Action item: For the data below, retype word for word the lines from the one containing "自治体のみなさま (43, 479)" through the one containing "Jan Paweł II (37, 2344)"; drop the pictures.

[Stored data]
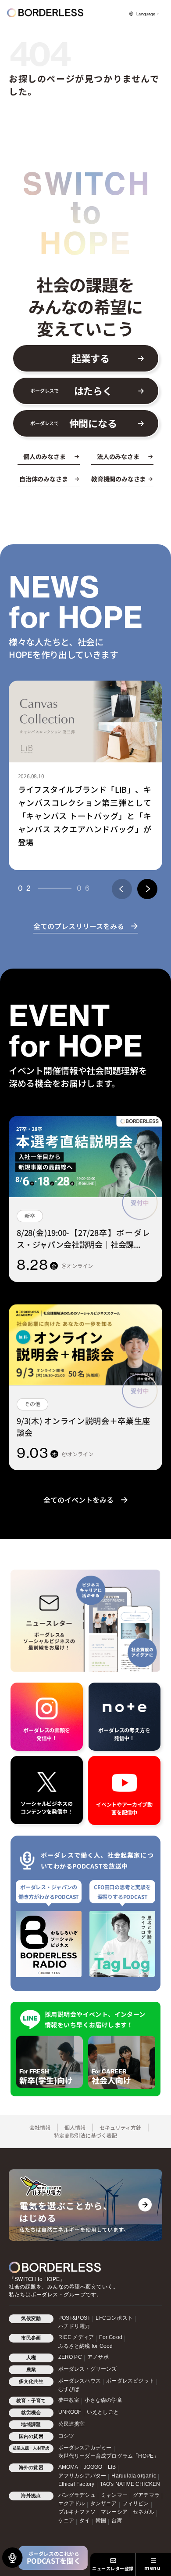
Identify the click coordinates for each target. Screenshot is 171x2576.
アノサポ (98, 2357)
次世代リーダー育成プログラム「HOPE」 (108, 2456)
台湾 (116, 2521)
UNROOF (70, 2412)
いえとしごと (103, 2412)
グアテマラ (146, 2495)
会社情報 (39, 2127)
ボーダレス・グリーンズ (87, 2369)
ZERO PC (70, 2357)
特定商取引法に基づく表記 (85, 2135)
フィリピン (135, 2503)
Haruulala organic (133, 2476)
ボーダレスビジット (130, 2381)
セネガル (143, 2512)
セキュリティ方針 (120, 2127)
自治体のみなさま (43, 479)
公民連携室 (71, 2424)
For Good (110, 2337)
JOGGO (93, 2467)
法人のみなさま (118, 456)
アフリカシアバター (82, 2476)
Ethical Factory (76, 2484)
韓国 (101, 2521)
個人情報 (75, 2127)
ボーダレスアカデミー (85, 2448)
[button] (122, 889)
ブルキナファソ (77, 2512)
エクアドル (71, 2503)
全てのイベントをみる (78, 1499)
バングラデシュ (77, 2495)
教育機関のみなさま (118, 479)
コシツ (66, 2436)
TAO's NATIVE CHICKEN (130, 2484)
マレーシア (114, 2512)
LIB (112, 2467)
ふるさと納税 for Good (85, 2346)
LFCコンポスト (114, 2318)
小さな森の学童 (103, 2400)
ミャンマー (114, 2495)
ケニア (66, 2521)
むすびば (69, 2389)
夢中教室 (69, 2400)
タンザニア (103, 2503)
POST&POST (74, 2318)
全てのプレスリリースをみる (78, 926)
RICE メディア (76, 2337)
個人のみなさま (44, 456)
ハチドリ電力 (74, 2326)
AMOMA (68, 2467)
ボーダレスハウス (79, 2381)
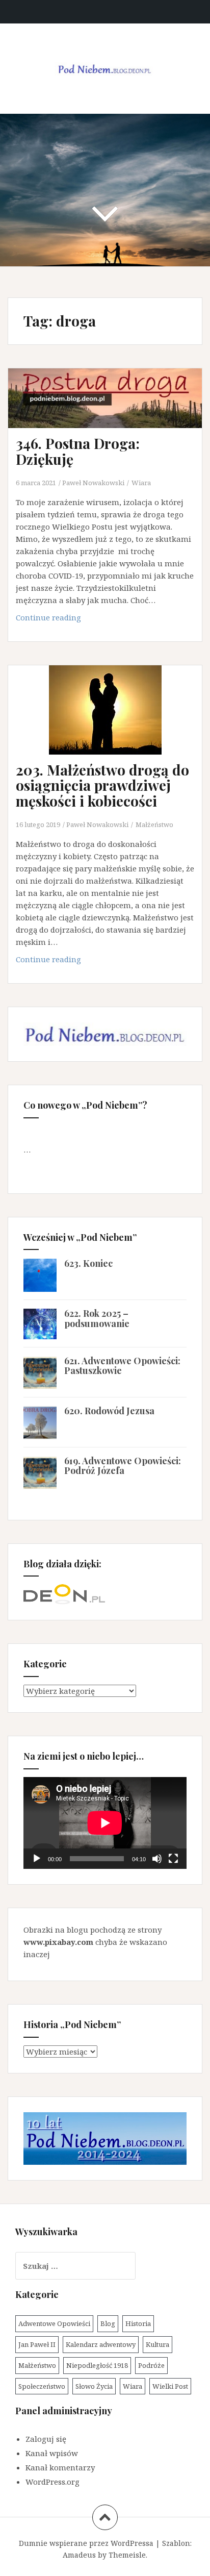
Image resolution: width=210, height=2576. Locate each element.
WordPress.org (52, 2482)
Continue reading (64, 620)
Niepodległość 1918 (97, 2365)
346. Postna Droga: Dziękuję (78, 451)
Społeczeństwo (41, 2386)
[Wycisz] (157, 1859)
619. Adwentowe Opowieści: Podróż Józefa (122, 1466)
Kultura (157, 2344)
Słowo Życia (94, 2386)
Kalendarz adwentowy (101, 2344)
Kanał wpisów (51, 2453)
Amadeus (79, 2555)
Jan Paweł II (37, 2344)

...

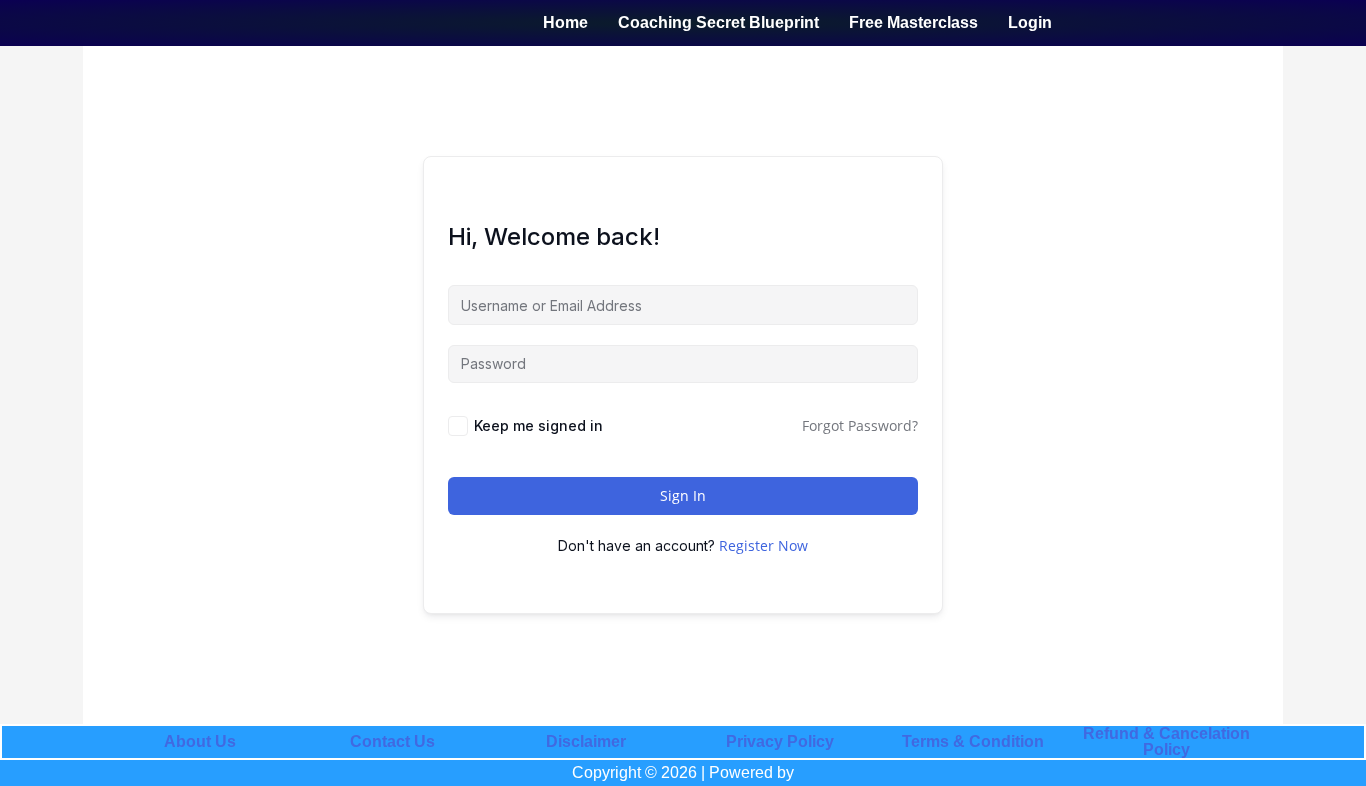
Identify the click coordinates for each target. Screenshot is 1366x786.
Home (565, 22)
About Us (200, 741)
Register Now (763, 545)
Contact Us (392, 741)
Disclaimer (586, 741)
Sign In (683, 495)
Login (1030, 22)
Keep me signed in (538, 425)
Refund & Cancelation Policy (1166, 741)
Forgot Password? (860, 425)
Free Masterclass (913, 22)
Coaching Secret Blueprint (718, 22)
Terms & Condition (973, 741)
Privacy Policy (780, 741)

Reply:
自治体のみなさま (43, 479)
公民連携室 (71, 2424)
For Good (110, 2337)
JOGGO (93, 2467)
法人のみなさま (118, 456)
アフリカシアバター (82, 2476)
Ethical Factory (76, 2484)
韓国 (101, 2521)
個人情報 (75, 2127)
ボーダレスアカデミー (85, 2448)
[button] (122, 889)
ブルキナファソ (77, 2512)
エクアドル (71, 2503)
全てのイベントをみる (78, 1499)
バングラデシュ (77, 2495)
教育機関のみなさま (118, 479)
コシツ (66, 2436)
TAO's NATIVE CHICKEN (130, 2484)
マレーシア (114, 2512)
LIB (112, 2467)
ふるさと納税 for Good (85, 2346)
LFCコンポスト (114, 2318)
小さな森の学童 (103, 2400)
ミャンマー (114, 2495)
ケニア (66, 2521)
むすびば (69, 2389)
夢中教室 (69, 2400)
タンザニア (103, 2503)
POST&POST (74, 2318)
全てのプレスリリースをみる (78, 926)
RICE メディア (76, 2337)
個人のみなさま (44, 456)
ハチドリ電力 (74, 2326)
AMOMA (68, 2467)
ボーダレスハウス (79, 2381)
Image resolution: width=210, height=2576. Locate each element.
WordPress.org (52, 2482)
Continue reading (64, 620)
Niepodległość 1918 (97, 2365)
346. Postna Droga: Dziękuję (78, 451)
Społeczeństwo (41, 2386)
[Wycisz] (157, 1859)
619. Adwentowe Opowieści: Podróż Józefa (122, 1466)
Kultura (157, 2344)
Słowo Życia (94, 2386)
Kalendarz adwentowy (101, 2344)
Kanał wpisów (51, 2453)
Amadeus (79, 2555)
Jan Paweł II (37, 2344)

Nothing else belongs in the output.